* **DOCUMENT**:
§

La vision verte portée par Denis Sassou-Nguesso
Cette riposte s’ancre dans la trajectoire prônée par le président Denis Sassou-Nguesso, défendue dans la bibliographie de l’économiste congolais Michel Innocent Peya. Dans son ouvrage phare, l’auteur décrit « une foi écologique » qui transcende les engagements volontaires pour devenir devoir citoyen.
Peya rappelle que la préservation de la biodiversité du bassin du Congo protège aussi les filières paysannes, l’équilibre climatique mondial et l’attrait d’investissements verts. Son plaidoyer a déjà valu au pays plusieurs distinctions internationales, renforçant l’image d’un État solution dans l’espace forestier mondial.

§

* **EXTRAITS DE DONNÉES**:
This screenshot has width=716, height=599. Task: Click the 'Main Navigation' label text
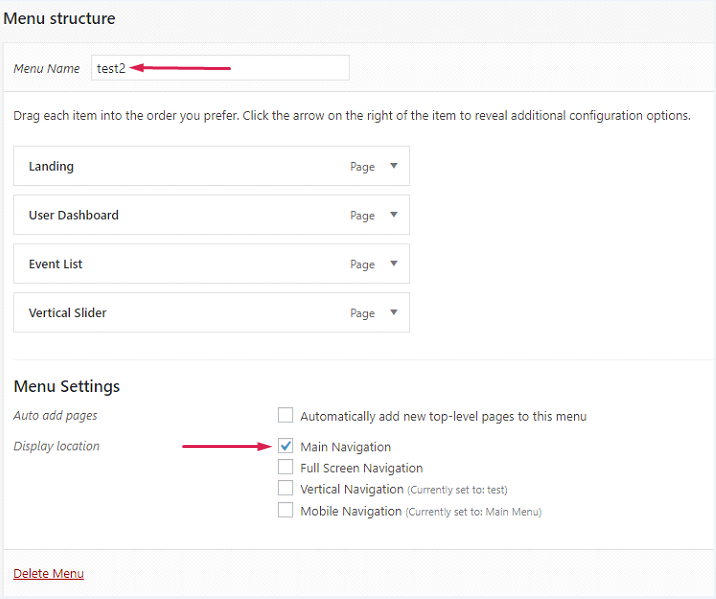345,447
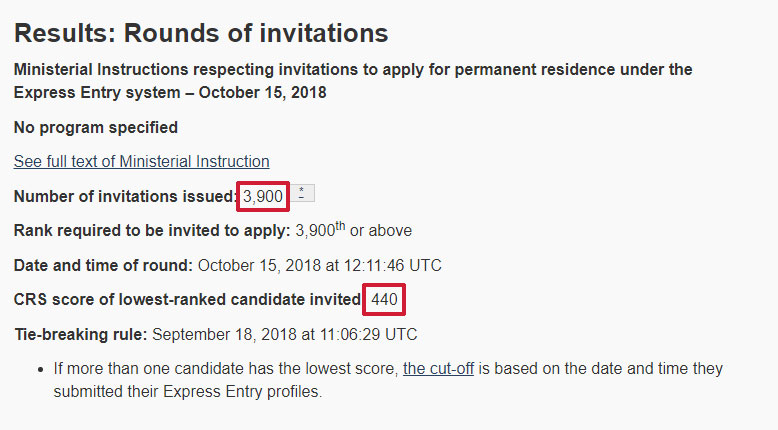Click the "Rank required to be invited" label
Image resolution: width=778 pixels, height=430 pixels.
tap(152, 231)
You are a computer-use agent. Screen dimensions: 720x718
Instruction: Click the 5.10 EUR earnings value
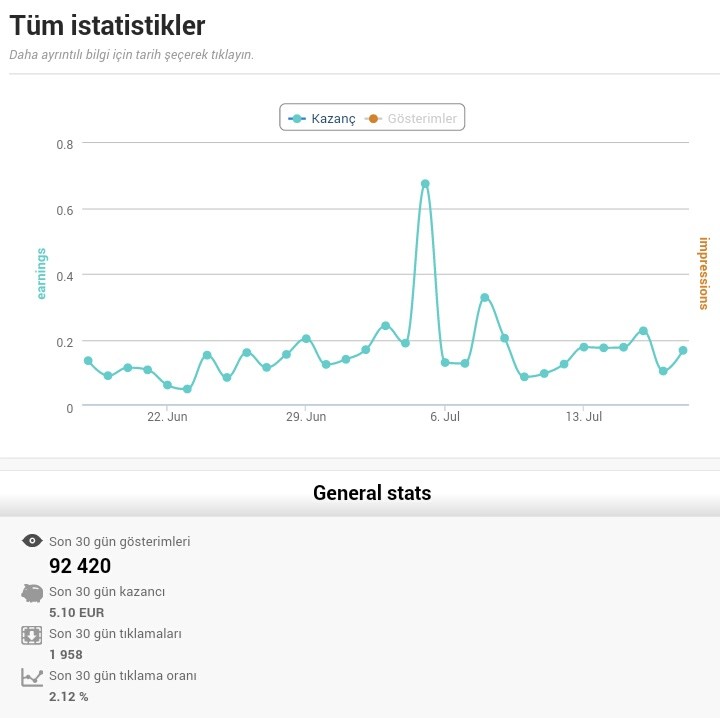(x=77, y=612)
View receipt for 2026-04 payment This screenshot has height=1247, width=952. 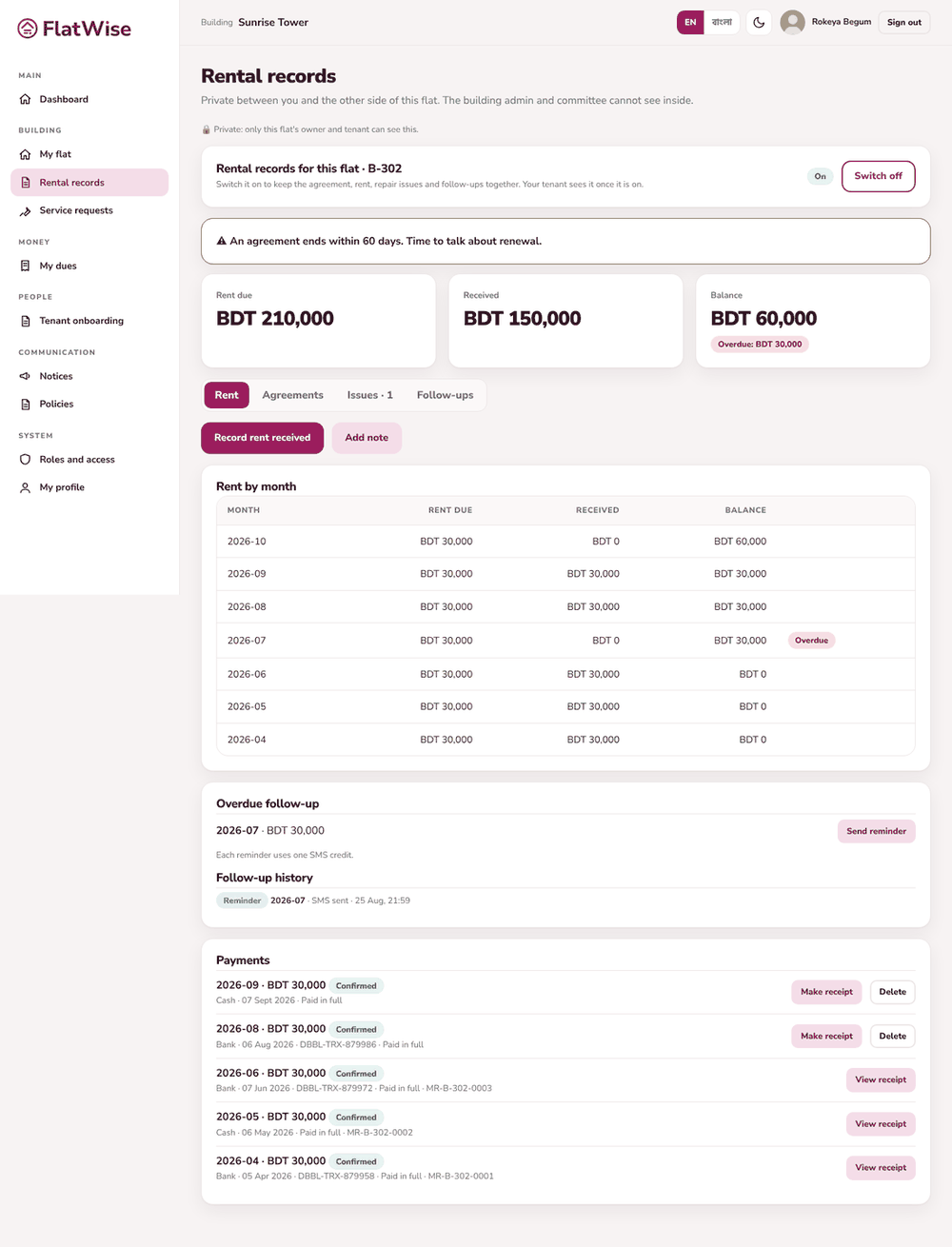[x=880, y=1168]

§

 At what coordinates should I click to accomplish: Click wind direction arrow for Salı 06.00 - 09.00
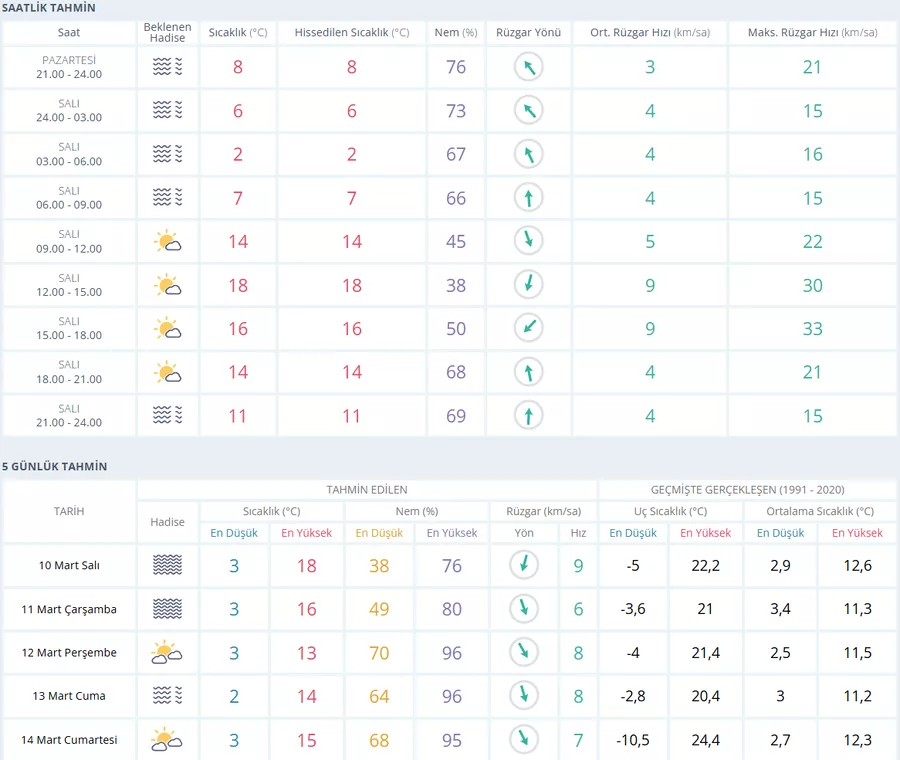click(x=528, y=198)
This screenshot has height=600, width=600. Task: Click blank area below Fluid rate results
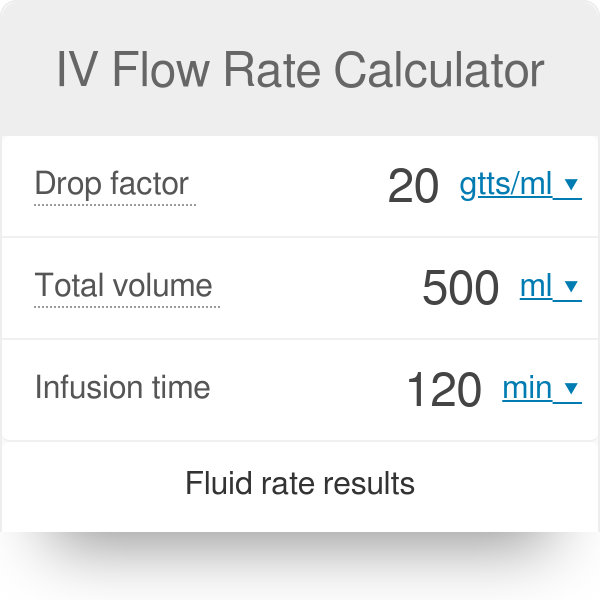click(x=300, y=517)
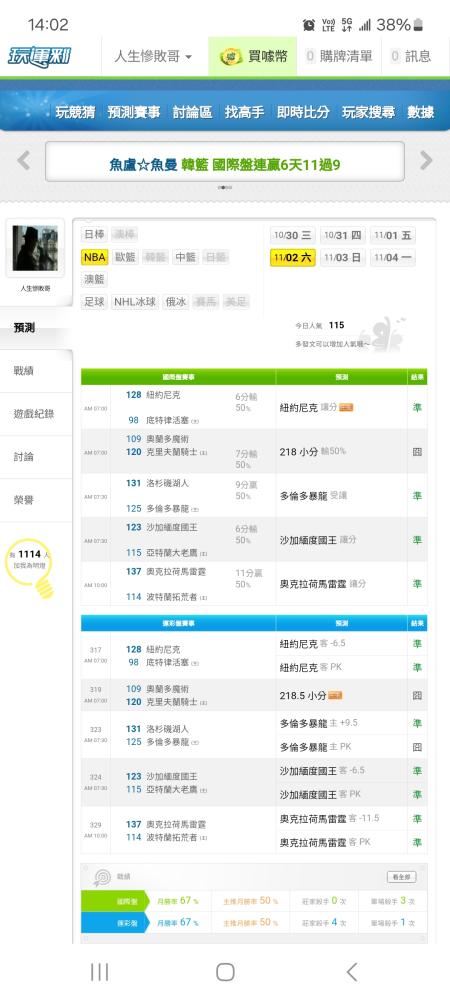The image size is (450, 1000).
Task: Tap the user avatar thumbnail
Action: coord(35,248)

§

* **À FAIRE**:
1. Recopiez fidèlement le passage du document sur la vision verte qui commence aux mots « Peya rappelle que » et se termine après « l’espace forestier mondial. ».
2. Dans le document sur la vision verte, quelle expression Michel Innocent Peya emploie-t-il dans son ouvrage phare pour décrire ce qui devient un devoir citoyen ?
3. Poursuivez le document sur la vision verte à la suite de sa dernière phrase.

* **RÉPONSES**:
1.
Peya rappelle que la préservation de la biodiversité du bassin du Congo protège aussi les filières paysannes, l’équilibre climatique mondial et l’attrait d’investissements verts. Son plaidoyer a déjà valu au pays plusieurs distinctions internationales, renforçant l’image d’un État solution dans l’espace forestier mondial.

2. Il parle d'« une foi écologique ».

3.
Innovations et initiatives locales
À Mayoko, des jeunes formés par l’Agence congolaise de la faune ont lancé des patrouilles communautaires équipées de GPS gratuits fournis par une ONG allemande. Les équipes signalent en temps réel les mouvements suspects, facilitant les interpellations et le marquage des zones impactées.
Plus au nord, à Kellé, des étudiantes de l’Université Marien Ngouabi testent un biofiltre à base de poudre de charbon et de fibres de raphia capable de retirer 85 % du mercure présent dans l’eau de ruissellement, selon des analyses partagées avec le Centre national de recherche.
La société pétrolière nationale a, de son côté, financé un projet pilote de reboisement de 300 hectares de galeries forestières dégradées, avec un objectif de séquestration de 180 000 tonnes équivalent CO2. Une bourse carbone locale est en cours de structuration.
Vers la COP30 et au-delà
Belém abritera la COP30 en novembre prochain. La délégation congolaise souhaite y valoriser les propositions formulées par Peya dans « Position et propositions communes des pays en développement », notamment la création d’un fonds dédié aux grands bassins tropicaux.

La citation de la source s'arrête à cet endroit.